-- RECORDS FOR PROCESSING follows --

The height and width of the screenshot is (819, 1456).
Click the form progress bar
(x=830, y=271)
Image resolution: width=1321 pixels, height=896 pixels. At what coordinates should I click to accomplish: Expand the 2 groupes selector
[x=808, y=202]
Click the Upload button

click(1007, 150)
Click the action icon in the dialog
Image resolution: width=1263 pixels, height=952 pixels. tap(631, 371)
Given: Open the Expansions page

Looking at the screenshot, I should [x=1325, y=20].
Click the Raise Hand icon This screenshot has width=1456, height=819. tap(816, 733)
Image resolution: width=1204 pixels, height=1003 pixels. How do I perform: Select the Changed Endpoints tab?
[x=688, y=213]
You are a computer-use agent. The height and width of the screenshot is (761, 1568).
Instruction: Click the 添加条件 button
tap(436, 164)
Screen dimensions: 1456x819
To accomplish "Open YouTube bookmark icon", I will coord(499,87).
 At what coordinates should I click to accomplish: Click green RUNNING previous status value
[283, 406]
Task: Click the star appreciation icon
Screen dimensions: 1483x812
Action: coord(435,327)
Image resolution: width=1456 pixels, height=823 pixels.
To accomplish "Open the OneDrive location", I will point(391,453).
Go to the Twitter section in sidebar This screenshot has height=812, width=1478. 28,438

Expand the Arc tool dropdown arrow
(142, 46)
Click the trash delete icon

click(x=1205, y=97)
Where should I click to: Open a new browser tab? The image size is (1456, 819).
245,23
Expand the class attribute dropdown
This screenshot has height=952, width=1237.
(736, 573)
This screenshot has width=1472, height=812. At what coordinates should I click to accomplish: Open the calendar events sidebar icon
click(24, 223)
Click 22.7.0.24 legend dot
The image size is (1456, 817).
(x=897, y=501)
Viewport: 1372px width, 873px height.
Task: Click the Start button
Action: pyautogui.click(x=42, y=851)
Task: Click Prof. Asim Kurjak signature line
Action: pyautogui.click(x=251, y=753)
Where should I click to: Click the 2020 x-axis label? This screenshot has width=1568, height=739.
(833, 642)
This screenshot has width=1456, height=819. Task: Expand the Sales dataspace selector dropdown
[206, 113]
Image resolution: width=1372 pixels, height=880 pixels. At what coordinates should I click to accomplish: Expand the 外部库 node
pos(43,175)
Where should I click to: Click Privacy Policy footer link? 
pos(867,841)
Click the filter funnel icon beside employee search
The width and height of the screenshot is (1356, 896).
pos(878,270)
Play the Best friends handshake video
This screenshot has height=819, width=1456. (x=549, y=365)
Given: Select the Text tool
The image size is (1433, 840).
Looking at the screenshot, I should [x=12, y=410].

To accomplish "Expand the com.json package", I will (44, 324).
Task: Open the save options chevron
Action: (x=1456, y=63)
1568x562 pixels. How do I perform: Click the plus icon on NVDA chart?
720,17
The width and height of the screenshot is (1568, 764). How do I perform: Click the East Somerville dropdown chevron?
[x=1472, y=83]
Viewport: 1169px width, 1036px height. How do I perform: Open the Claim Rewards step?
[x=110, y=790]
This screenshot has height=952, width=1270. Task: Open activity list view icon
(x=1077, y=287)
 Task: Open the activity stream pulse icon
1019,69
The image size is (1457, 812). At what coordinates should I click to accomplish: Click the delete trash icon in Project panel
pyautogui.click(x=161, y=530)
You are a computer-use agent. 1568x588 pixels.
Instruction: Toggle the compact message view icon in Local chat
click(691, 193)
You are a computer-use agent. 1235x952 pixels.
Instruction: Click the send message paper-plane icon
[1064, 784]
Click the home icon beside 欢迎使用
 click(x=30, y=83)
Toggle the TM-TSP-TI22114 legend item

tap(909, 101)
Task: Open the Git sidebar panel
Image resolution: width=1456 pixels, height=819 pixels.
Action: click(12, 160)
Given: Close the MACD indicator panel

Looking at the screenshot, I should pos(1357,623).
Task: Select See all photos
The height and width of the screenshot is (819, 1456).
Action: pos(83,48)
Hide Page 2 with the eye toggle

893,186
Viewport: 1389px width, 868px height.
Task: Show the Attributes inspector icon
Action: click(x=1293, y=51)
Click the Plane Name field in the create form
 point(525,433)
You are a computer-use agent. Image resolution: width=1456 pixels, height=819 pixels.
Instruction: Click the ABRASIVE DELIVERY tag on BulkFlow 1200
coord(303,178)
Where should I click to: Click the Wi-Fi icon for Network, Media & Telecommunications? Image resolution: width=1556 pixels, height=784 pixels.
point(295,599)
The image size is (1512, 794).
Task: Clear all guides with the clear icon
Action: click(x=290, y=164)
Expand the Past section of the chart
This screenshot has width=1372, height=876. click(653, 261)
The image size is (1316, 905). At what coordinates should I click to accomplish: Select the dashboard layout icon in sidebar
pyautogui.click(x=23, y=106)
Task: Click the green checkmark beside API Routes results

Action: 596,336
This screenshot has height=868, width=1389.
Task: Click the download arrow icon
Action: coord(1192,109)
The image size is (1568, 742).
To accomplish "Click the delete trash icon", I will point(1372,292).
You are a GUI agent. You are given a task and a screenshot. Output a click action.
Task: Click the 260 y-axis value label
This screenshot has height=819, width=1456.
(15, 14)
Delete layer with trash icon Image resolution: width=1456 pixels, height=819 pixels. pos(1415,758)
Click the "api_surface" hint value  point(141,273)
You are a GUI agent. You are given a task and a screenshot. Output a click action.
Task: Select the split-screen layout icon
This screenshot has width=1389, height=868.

-- RECORDS FOR PROCESSING concluded --

WHAT THE EXERCISE ASKS
How many of the lines in the records above include the word "computer"? State that number alone.

ANSWER SPACE
4